Szasz points out that Branden's pompous definition of "psycho-epistemology" on page 93 of Branden's The Psychology of Self-Esteem is contradicted by Branden's definition of "mind" on page 26 of the same book wherein Branden writes that "mind designates specifically man's consciousness."

So you can just call it "consciousness" or if you want to be a pompous ass, call it "epistemology." Psycho-epistemology makes no sense at all.

As Szasz notes, Branden used words to impress himself and others. Not to understand or explain. How this Brandenian rubbish could be considered well thought and identifying facts of reality as Mr. Neff claims remains a mystery on the epistemological level of the Trinity.

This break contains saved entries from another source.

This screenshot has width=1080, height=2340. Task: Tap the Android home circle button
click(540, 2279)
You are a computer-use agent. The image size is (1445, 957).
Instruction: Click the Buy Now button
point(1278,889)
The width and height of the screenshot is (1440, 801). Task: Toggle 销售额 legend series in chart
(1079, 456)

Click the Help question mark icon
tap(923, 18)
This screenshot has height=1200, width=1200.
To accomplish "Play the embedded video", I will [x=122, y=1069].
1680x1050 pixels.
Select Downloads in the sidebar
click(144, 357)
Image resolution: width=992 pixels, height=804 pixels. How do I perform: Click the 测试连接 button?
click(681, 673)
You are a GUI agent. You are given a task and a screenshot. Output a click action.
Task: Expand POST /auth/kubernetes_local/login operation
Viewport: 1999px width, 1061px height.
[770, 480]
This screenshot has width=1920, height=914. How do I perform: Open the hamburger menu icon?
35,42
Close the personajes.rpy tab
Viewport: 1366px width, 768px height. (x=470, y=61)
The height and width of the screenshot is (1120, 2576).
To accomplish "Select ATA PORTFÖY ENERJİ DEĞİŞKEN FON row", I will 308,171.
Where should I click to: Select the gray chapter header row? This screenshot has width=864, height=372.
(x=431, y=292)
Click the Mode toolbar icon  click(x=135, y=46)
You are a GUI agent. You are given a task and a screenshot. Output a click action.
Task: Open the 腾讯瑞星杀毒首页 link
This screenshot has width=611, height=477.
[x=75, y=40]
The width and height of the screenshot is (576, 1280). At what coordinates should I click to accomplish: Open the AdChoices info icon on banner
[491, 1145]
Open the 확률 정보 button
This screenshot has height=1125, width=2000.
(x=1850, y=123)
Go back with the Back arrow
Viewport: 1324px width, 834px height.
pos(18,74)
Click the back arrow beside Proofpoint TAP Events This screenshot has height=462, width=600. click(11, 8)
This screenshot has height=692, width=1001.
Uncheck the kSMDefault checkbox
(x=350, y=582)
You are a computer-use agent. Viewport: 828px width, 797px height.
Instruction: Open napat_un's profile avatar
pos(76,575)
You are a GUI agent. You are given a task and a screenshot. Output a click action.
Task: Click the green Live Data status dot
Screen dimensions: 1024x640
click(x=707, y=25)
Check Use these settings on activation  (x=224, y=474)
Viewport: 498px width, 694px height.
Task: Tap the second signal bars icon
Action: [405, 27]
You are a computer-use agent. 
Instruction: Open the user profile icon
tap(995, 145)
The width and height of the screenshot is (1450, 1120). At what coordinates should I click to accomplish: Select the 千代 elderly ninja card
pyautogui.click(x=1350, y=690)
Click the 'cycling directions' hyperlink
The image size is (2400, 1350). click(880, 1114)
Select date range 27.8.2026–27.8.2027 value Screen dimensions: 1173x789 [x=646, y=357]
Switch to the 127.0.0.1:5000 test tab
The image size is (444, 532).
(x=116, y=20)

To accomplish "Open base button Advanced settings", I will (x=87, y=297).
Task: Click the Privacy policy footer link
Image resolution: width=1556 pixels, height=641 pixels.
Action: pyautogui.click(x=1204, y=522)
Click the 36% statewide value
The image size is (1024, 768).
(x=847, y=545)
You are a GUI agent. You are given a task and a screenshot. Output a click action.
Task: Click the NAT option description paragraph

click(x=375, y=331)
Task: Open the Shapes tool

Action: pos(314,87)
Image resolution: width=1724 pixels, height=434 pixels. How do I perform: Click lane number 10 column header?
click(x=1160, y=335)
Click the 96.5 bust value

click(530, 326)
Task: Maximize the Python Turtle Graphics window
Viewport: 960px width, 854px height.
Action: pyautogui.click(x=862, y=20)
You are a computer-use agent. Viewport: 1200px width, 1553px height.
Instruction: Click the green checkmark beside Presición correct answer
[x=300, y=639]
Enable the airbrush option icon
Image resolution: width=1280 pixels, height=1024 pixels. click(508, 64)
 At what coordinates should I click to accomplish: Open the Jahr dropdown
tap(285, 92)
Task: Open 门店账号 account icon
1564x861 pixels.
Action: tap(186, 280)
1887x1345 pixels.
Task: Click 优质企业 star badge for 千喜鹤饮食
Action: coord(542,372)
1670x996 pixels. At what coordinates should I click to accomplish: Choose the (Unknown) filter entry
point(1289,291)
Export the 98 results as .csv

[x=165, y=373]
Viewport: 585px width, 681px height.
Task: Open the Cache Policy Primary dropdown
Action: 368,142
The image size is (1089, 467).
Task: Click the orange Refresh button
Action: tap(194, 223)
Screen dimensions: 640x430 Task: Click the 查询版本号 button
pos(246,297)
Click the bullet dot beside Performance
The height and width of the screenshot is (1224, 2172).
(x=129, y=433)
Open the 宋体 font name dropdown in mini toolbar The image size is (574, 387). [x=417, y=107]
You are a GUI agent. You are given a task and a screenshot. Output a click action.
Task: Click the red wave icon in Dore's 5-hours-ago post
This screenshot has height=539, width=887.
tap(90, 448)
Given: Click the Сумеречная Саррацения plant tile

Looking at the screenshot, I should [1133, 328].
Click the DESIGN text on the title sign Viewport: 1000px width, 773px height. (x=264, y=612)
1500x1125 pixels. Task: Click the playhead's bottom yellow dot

I specifically brought it up because 99.99 percent of libertarians are brainwashed Randroids at heart, and this includes the self-designated "anarcho-capitalists" or "Rothbardroids" like Mr. Neff. And I thank him for fully confirming my suspicions in this area.

Read serious philosophers like Popper or Randall or Blanshard. Rand is not in that category and Branden even less so as either a serious philosopher or psychologist.

Interested readers can consult Szasz's Faith in Freedom: Libertarian Principles and Psychiatric Practices, 2004, Transaction Books.

Since Rand is the real Fountainhead of libertarian thought it is right to give the Randroid view in this discussion.

It's called intellectual integration, Mr. Neff.

No, Mr. Neff has not proven anything about the state of affairs in the world, and no will know what that is until the time arises. And, yes, his piece was precisely intended to demoralize.

And let's spare the phony pieties about non-violence. The state's anti-private gun efforts are per se a violent initiation of force. And should be met with counterforce. There, I said it!

How would Mr. Neff [verb omitted] that libertarians are not going to use the Second Amendment principles? Maybe his immediate friends but all libertarians? And even if one was not in a personal position to counteract state violence because of age or infirmity or advanced illness why would that preclude him from supporting and championing others who might?

Mr. Neff never cited any facts or any problems at all, he merely cited his unverifiable opinions, which we are all better off ignoring as they are precisely intended to demoralize and who the hell needs that? As a philosophy major and teacher I do not require any lectures from the likes of Mr. Neff on "linear thinking."

Modine Herbey's non sequitur adds nothing to the discussion. I read Mr. Neff all too well. And I have to say that outside of Mad Tommy's Chronicles I have rarely encountered such a tone of unjustified condescension as exhibited by Mr. Neff in his non response.

You can publish this if you want, but you won't, and in any case I have made my points.

Marcy Fleming
San Francisco, California
Posted April 18, 2013

 

Mr. Neff replies.

Miss Fleming is, of course, free to yammer on about anything she wishes and in any way she wishes, irrespective of their relevancy or accuracy. I make it a policy and a practice not to respond to anyone — especially anyone who has never met me and who has never spent five minutes with me — who actually imagines that she is capable of discerning what my intention may be about anything. It's really not possible to have a discussion with such people.

Since Mr. Strakon is free to post any other messages she may fire our way, I will state this intention: I will be replying to no more of Miss Fleming's rants. Others who may have questions or comments related to what she says are, of course, welcome to write, and I will do my best to reply.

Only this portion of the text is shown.